Annnouncements:
the page will be regularly updated. Check it out regularly for announcements of required/recommended reading material, homework, etc.
General Information
Prereq: Instructor's permission
Course description: Constraint satisfaction has emerged as a powerful approach to articulate and solve many problems in computer science, engineering, and management. It is now the basis for new programming languages and innovative commercial systems for production scheduling, product configuration, personnel planning and timetabling, etc. The goal of this course is to prepare students to conduct research in this area. The course will be intensive and will require thorough study of the theory and the algorithms, and a significant implementation effort. Students are expected to be self motivated, and demonstrate intellectual independence and collegial collaboration.
Lectures: Monday, Wednesday, Friday, 3:30 p.m. to 4:20 p.m.
Location: AvH 111.
Make-up Class/Recitation: Wednesday, from 4:30--5:20 p.m.
Location: AvH 111.
Instructor: Prof. Berthe Y. Choueiry
Office
hours: Monday/Friday 4:30-5:30 p.m. or by
appointment
Office location: Room 360, Avery Hall
Undergrad TA's:
- Khang Nhat PHAN. Office hour: TBA Fridays 12:00 p.m.--1:00 p.m., Student Resource Center (SRC)
- Trieu Hung TRAN. Office hour: Wednesdays 2:30--3:30 p.m., Student Resource Center (SRC)
Textbook:
"Constraint Processing" by Rina Dechter,
1st edition. The textbook will not be followed
sequentially, but should be used for reference.
We keep a wiki page for errata and typos in the book.
For a quick response, send your questions to Piazza. Your message will be read by the TA and the instructor and they will respond to you ASAP.
Communications:
- Course WebPage: You can access all information about the course from the course WebPage. Check the course "Schedule" to prepare for each class.
- Canvas: Grades are posted on Canvas. Check them regularly and alert us about grading errors within 7 calendar days.
- Piazza: For a quick response, send your questions to Piazza. Your message will be read by the GTAs and the instructor and they will respond to you ASAP.
- Handin: All homework, projects, reports, etc. must be submitted via the handin system of CSE.
- Wiki: You can upload the Excel file of the results of your homework on the wiki and check the results of others so that you can debug your code.
- Anonymous Suggestion Box: You may also choose to drop us a note in the Anonymous Suggestion Box to express any opinion about the course. (You can do it also via Piazza.)
Topics include but are not restricted to:
- Properties, computational complexity, and practical importance.
- Global and local consistency: algorithms, properties and computational complexity.

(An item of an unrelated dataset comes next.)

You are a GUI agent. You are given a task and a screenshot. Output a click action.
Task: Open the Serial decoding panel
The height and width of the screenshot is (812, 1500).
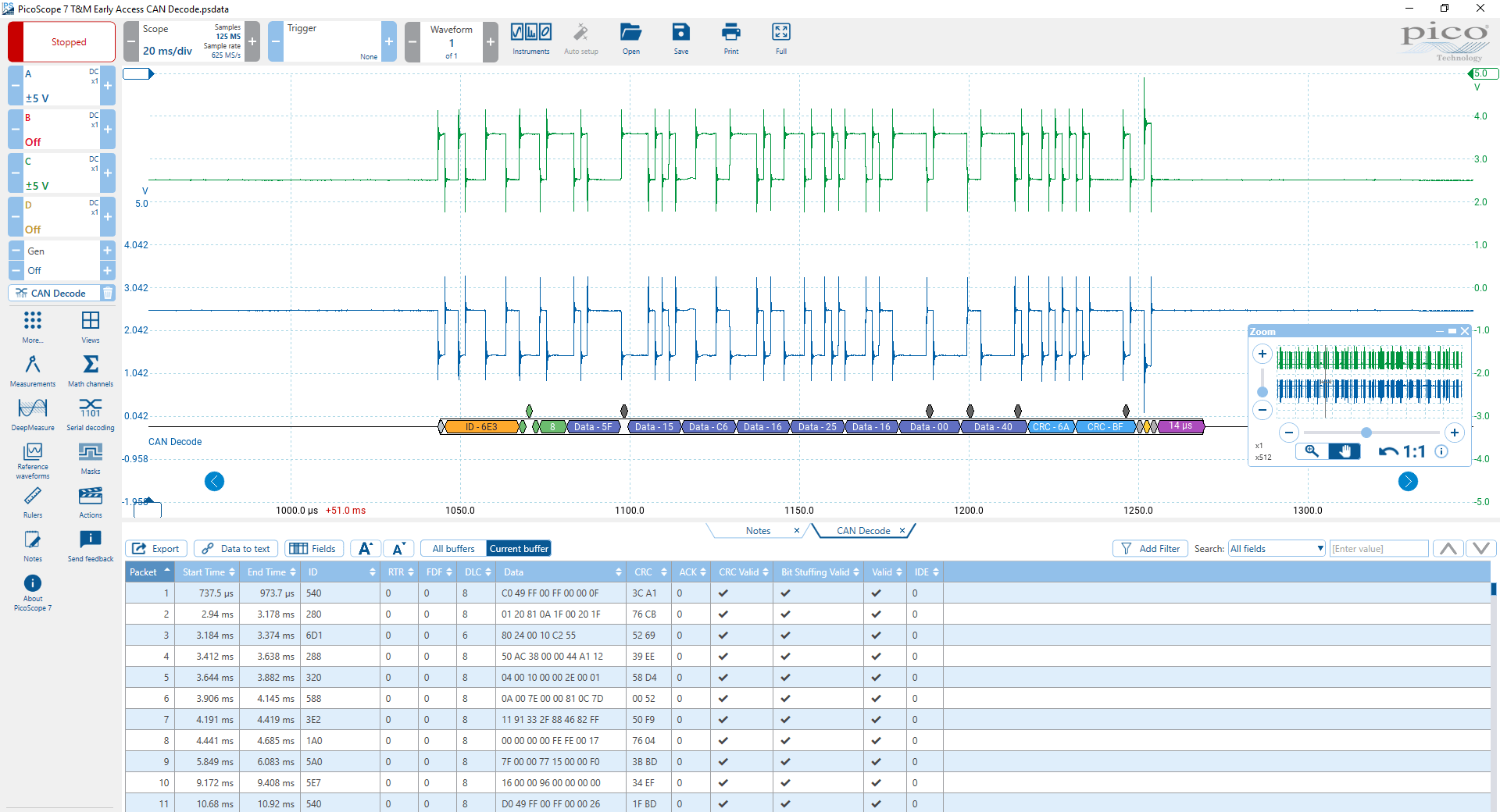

- Islands of tractability for minimality and global consistency.
- Intelligent backtracking.
- Look-ahead techniques.
- Ordering heuristics.
- Theoretical and empirical comparison of hybrid search algorithms.
- Phase transition.
- Modeling and reduction methods between representations.
- If time permits: Decomposition. Symmetries and their approximations. Temporal constraint networks. Stochastic search. Reformulation and abstraction. Dynamic/conditional Constraint Satisfaction (CSP). Constrained Optimization Problem (COP).
- Other, depending on class interests.
Support:
- Rina Dechter, Constraint Processing, 2003, Morgan Kauffmann. Available from bookstore.
- Lecoutre's e-textbook on Constraint Networks (available from UNL's libaries)
- Edward Tsang, Foundations of Constraint Satisfaction. Also, available from instructor and on reserve at the Math Library in Avery Hall.
- Technical papers given by instructor or available from the Electronic Reserve at the Love Library.